Dataset

Introduction

REASONER is an explainable recommendation dataset. It contains the ground truths for multiple explanation purposes, for example, enhancing the recommendation persuasiveness, informativeness and satisfaction. In this dataset, the ground truth annotators are exactly the people who produce the user-item interactions, and they can make selections from the explanation candidates with multi-modalities. This dataset can be widely used for explainable recommendation, unbiased recommendation, psychology-informed recommendation and so on. Please see our paper for more details.

The dataset contains the following files.

 REASONER-Dataset
  │── dataset
  │   ├── interaction.csv
  │   ├── user.csv
  │   ├── video.csv
  │   ├── bigfive.csv 
  │   ├── tag_map.csv 
  │   ├── video_map.csv 
  │── preview
  │── README.md

How to Obtain the Dataset

You can directly download the REASONER dataset through the following three links:

Data description

1. interaction.csv

This file contains the user's annotation records on the video, including the following fields:

Field Name:	Description	Type	Example
user_id	ID of the user	int64	0
video_id	ID of the viewed video	int64	3650
like	Whether user like the video: 0 means no, 1 means yes	int64	0
persuasiveness_tag	The user selected tags for the question "Which tags are the reasons that you would like to watch this video?" before watching the video	list	[4728,2216,2523]
rating	User rating for the video, the range is 1.0~5.0	float64	3.0
review	User review for the video	str	This animation is very interesting, my friends and I like it very much.
informativeness_tag	The user selected tags for the question "Which features are most informative for this video?" after watching the video	list	[2738,1216,2223]
satisfaction_tag	The user selected tags for the question "Which features are you most satisfied with?" after watching the video.	list	[738,3226,1323]
watch_again	If the system only show the satisfaction_tag to the user, whether the she would like to watch this video? 0 means no, 1 means yes	int64	0

Note that if the user chooses to like the video, the watch_again item has no meaning and is set to 0.

2. user.csv

This file contains user profiles.

Field Name:	Description	Type	Example
user_id	ID of the user	int64	1005
age	User age (indicated by ID)	int64	3
gender	User gender: 0 means female, 1 means male	int64	0
education	User education level (indicated by ID)	int64	3
career	User occupation (indicated by ID)	int64	20
income	User income (indicated by ID)	int64	3
address	User address (indicated by ID)	int64	23
hobby	User hobbies	str	drawing and soccer.

3. video.csv

This file contains information of videos.

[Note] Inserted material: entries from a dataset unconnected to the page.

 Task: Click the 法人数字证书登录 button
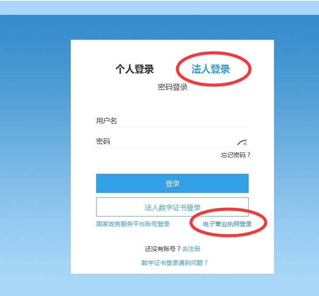pyautogui.click(x=172, y=207)
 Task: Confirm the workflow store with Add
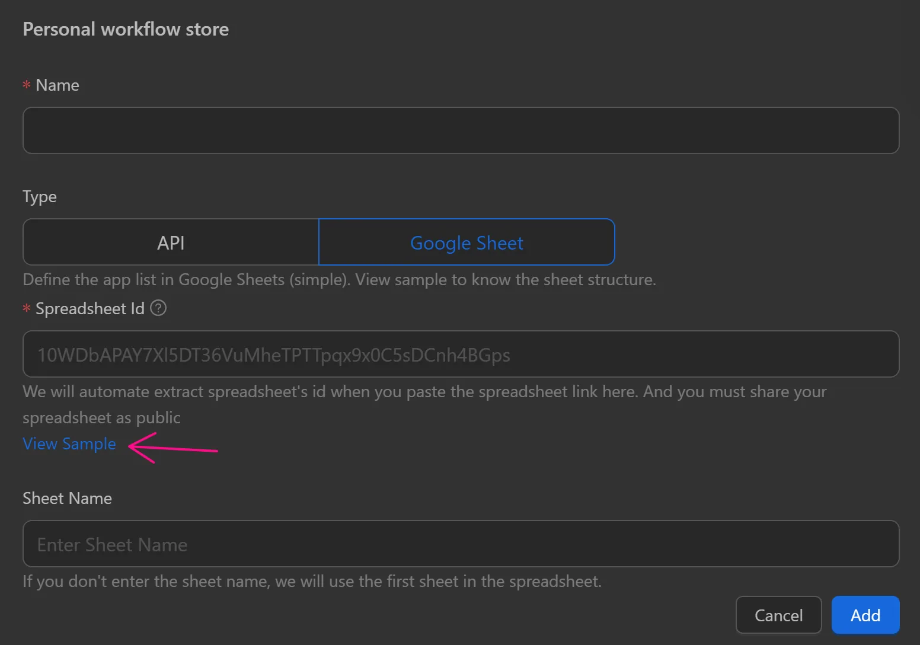pos(865,615)
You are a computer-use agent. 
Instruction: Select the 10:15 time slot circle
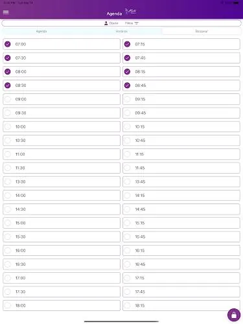(x=127, y=126)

Field Name:	Description	Type	Example
video_id	ID of the video	int64	1
title	Title of the video	str	Take it once a day to prevent depression.
info	Introduction of the video	str	Just like it, once a day
tags	ID of the video tags	list	[112,33,1233]
duration	Duration of the video in seconds	int64	120
category	Category of the video (indicated by ID)	int64	3

4. bigfive.csv

We administered the Big Five Personality Test based on CBF-PI-15 to the annotators, and their responses to 15 questions, along with a user_id column, are stored in the bigfive.csv file. The CBF-PI-15 scale utilizes a Likert six-point scoring system with the following score interpretations:

0: Completely Not Applicable
1: Mostly Not Applicable
2: Somewhat Not Applicable
3: Somewhat Applicable
4: Mostly Applicable
5: Completely Applicable

In this scale, questions 2 and 5 are reverse-scored. The dimensions and corresponding items are as follows:

Neuroticism Dimension (Items 7, 11, and 12)
Conscientiousness Dimension (Items 6, 8, and 15)
Agreeableness Dimension (Items 1, 9, and 13)
Openness Dimension (Items 3, 4, and 10)
Extraversion Dimension (Items 2, 5, and 14)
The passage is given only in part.